Determine the values for which the function $\frac{8 + x^{4}}{x^{2} - x^{4}}$ is not defined. These are the values where the denominator equals zero: $x = -1, x = 0, x = 1$.

Step 2:

Examine the limit of $\frac{8 + x^{4}}{x^{2} - x^{4}}$ as $x$ approaches $-1$. It diverges to $-\infty$ from the left and to $\infty$ from the right, indicating a vertical asymptote at $x = -1$.

Step 3:

Observe the behavior of the function as $x$ approaches $0$. The function tends to $\infty$ from both sides, suggesting a vertical asymptote at $x = 0$.

Step 4:

Investigate the limit as $x$ approaches $1$. The function trends towards $\infty$ from the left and $-\infty$ from the right, confirming a vertical asymptote at $x = 1$.

Step 5:

Compile a list of all vertical asymptotes: $x = -1, 0, 1$.

Step 6:

Consider a general rational function $R(x) = \frac{a x^{n}}{b x^{m}}$ where $n$ is the degree of the numerator and $m$ is the degree of the denominator. The rules for horizontal asymptotes are as follows:

  1. If $n < m$, the horizontal asymptote is $y = 0$.

  2. If $n = m$, the horizontal asymptote is $y = \frac{a}{b}$.
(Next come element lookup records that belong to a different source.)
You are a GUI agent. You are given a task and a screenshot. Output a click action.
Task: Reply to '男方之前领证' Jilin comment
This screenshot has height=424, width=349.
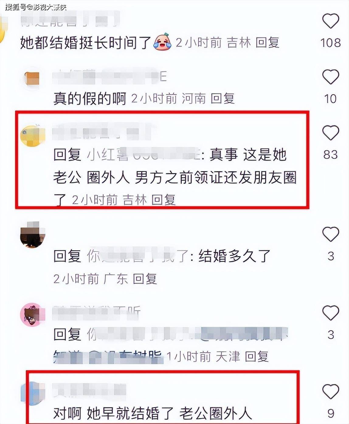163,200
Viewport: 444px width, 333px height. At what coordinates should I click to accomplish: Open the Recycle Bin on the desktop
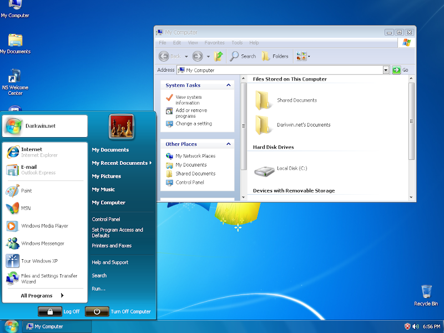point(426,291)
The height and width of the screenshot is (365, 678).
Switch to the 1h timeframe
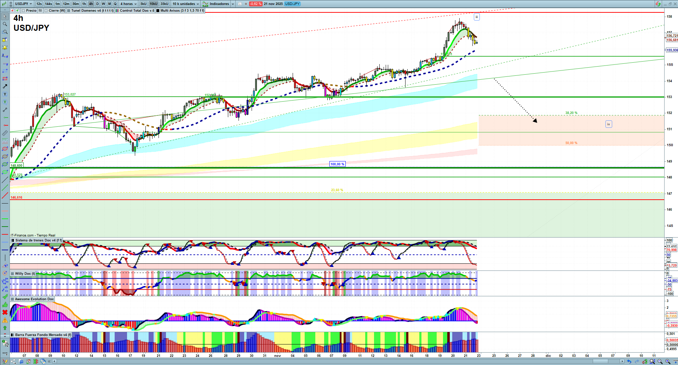pyautogui.click(x=84, y=4)
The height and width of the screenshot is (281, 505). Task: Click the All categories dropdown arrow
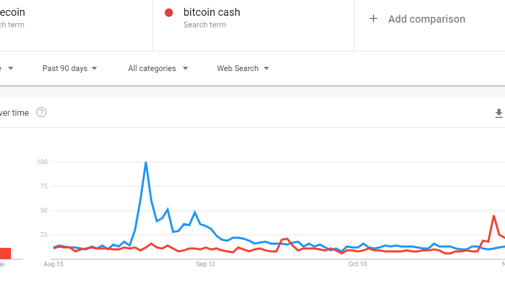(185, 68)
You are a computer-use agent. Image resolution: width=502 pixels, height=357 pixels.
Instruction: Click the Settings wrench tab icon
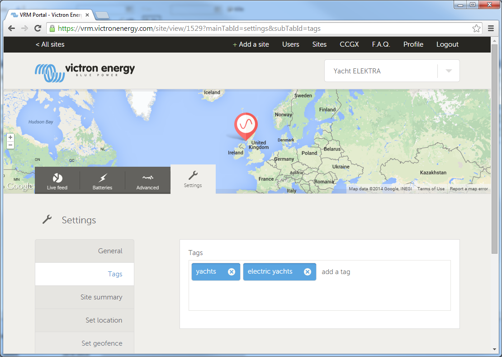193,176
  3. If $n > m$, there is no horizontal asymptote (an oblique asymptote may exist).

Step 7:

Identify the degrees $n$ and $m$ of the numerator and denominator, respectively. In this case, $n = 4$ and $m = 4$.

Step 8:

Since $n = m$, the horizontal asymptote is determined by the leading coefficients of the numerator and denominator. With $a = 1$ and $b = -1$, the horizontal asymptote is $y = -1$.

Step 9:

An oblique asymptote is not present because the degree of the numerator is not greater than the degree of the denominator.

Step 10:

Summarize the set of all asymptotes:

Vertical Asymptotes: $x = -1, 0, 1$ Horizontal Asymptote: $y = -1$ No Oblique Asymptotes

Knowledge Notes:

To find the asymptotes of a rational function, we follow these steps:

  1. Vertical Asymptotes: These occur at the values of $x$ that make the denominator zero (provided that the numerator is not zero at the same points). To find them, set the denominator equal to zero and solve for $x$.
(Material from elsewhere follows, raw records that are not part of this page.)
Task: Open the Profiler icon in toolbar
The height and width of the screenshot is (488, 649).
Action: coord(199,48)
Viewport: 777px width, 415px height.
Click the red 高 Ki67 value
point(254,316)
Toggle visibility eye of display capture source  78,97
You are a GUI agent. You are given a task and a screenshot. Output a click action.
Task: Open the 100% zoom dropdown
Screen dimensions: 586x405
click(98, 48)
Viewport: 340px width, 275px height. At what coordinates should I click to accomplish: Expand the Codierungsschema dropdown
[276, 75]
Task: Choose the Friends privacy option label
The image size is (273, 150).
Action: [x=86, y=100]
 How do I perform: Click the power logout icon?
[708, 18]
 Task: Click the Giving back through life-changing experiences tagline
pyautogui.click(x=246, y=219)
  2. Horizontal Asymptotes: These are found by comparing the degrees of the numerator and the denominator ($n$ and $m$, respectively). If $n < m$, the horizontal asymptote is $y = 0$. If $n = m$, the horizontal asymptote is $y = \frac{a}{b}$, where $a$ and $b$ are the leading coefficients of the numerator and denominator. If $n > m$, there is no horizontal asymptote.
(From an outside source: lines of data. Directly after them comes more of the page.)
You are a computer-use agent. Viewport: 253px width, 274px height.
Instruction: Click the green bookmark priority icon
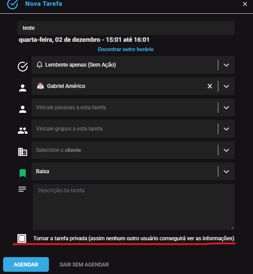(23, 173)
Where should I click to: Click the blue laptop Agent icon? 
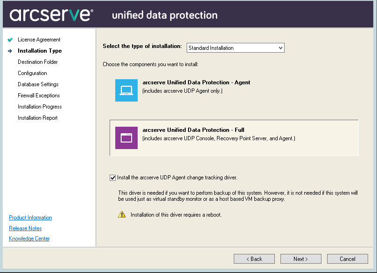pos(126,90)
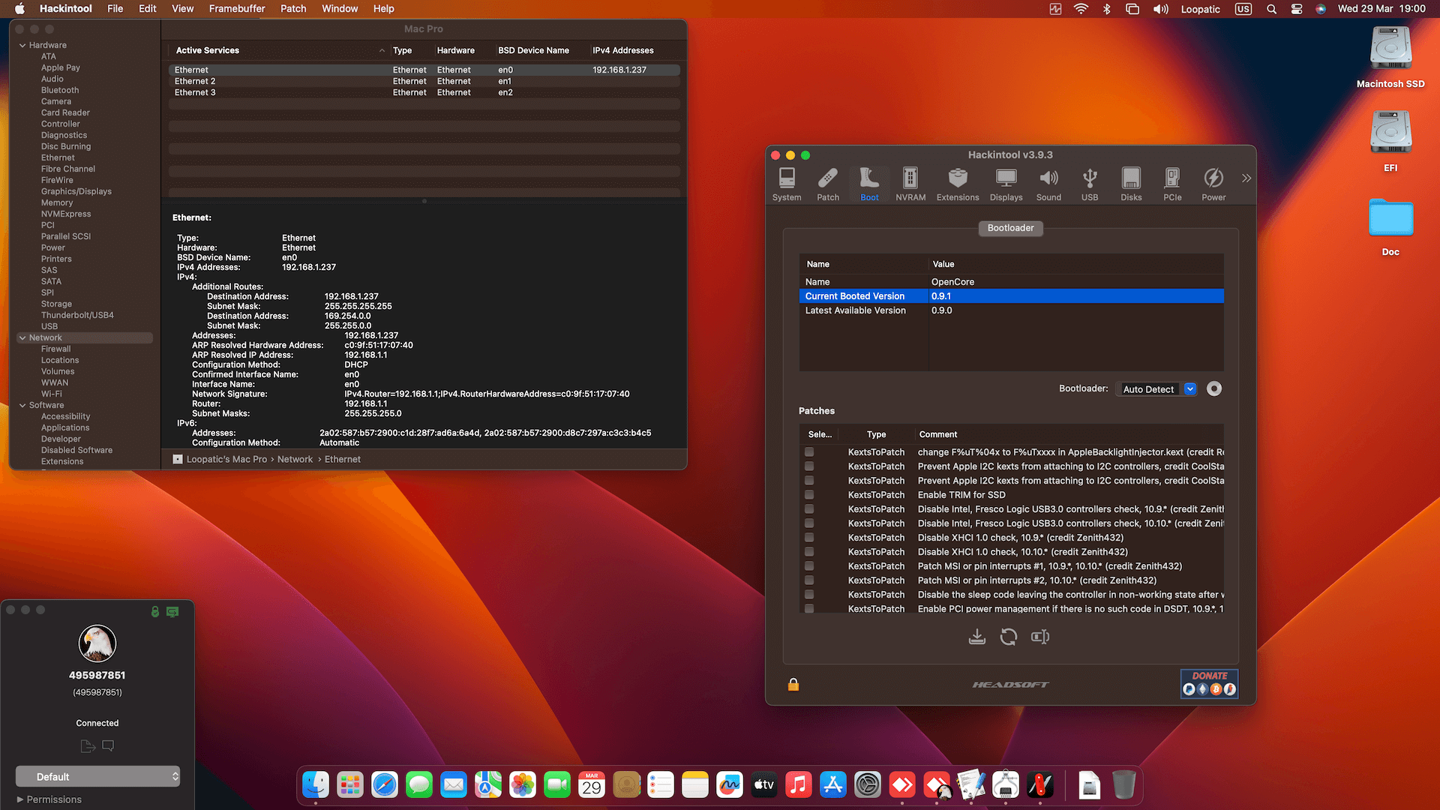Toggle the AppleBacklightInjector.kext patch checkbox
The height and width of the screenshot is (810, 1440).
(x=809, y=452)
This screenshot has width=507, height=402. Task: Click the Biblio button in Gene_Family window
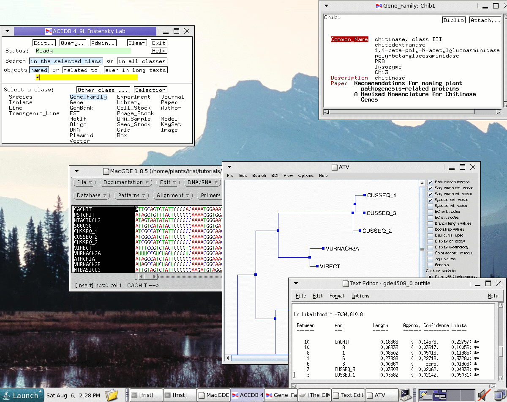click(454, 20)
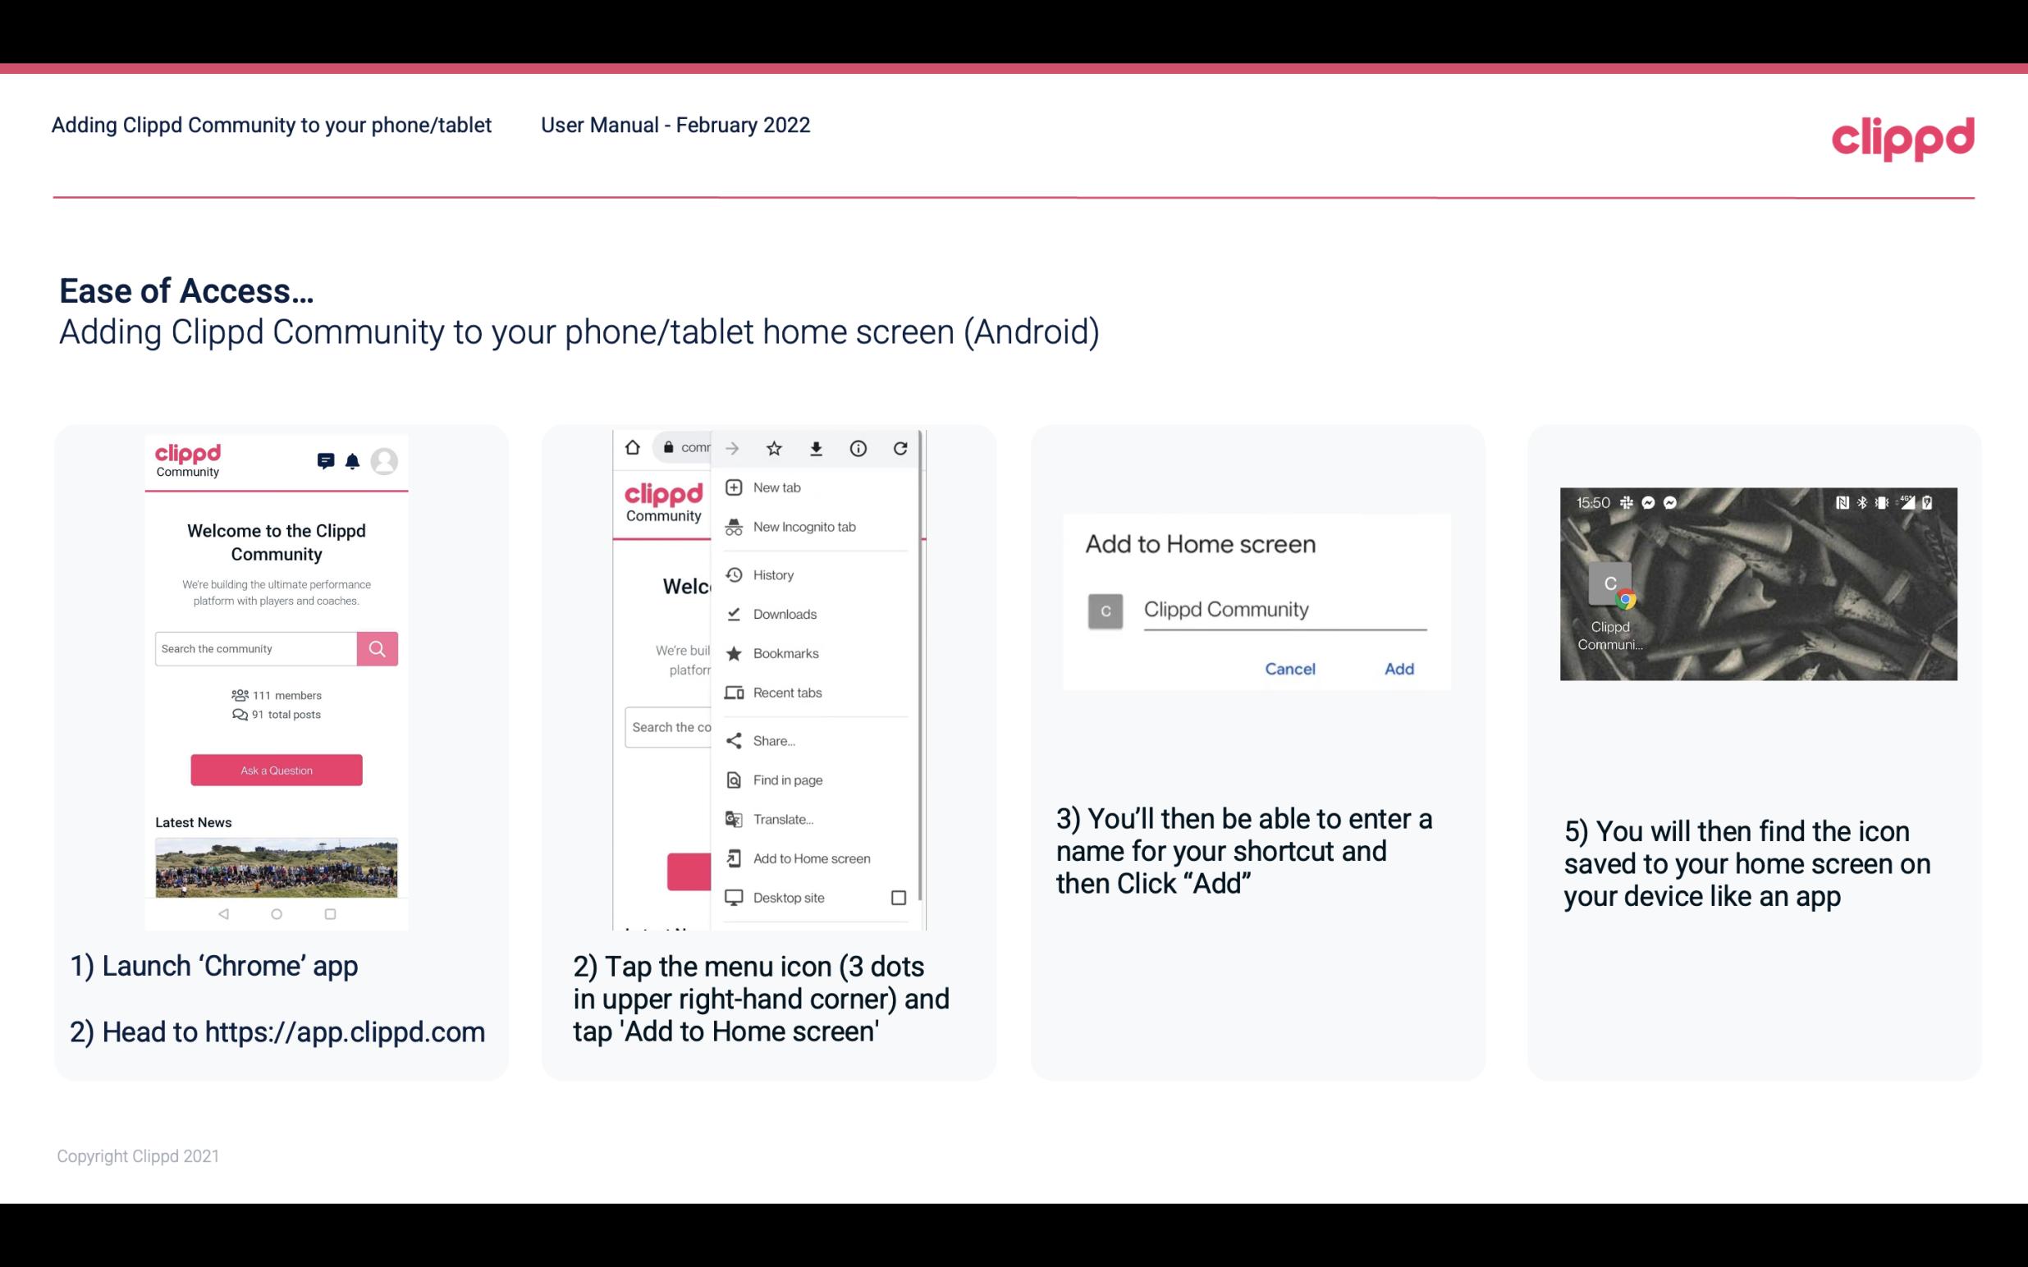Click the Add button on home screen dialog
2028x1267 pixels.
(1397, 669)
  3. Oblique Asymptotes: These occur when the degree of the numerator is exactly one more than the degree of the denominator. To find an oblique asymptote, perform polynomial long division or synthetic division to find the slant asymptote equation.

  4. Behavior at Asymptotes: To confirm a vertical asymptote, check the limits of the function as $x$ approaches the value from the left and right. If the function approaches $\infty$ or $-\infty$ from either side, it confirms the presence of a vertical asymptote.

  5. Limits and Continuity: Understanding limits is crucial for finding asymptotes. If the limit of a function as $x$ approaches a certain value is infinite, it suggests the presence of a vertical asymptote.

  6. Polynomial Division: When checking for oblique asymptotes, polynomial division is used to divide the numerator by the denominator when the degree of the numerator is greater than the degree of the denominator.

  7. Leading Coefficients: The leading coefficients of the numerator and denominator play a significant role in determining the equation of the horizontal asymptote when the degrees of the numerator and denominator are equal.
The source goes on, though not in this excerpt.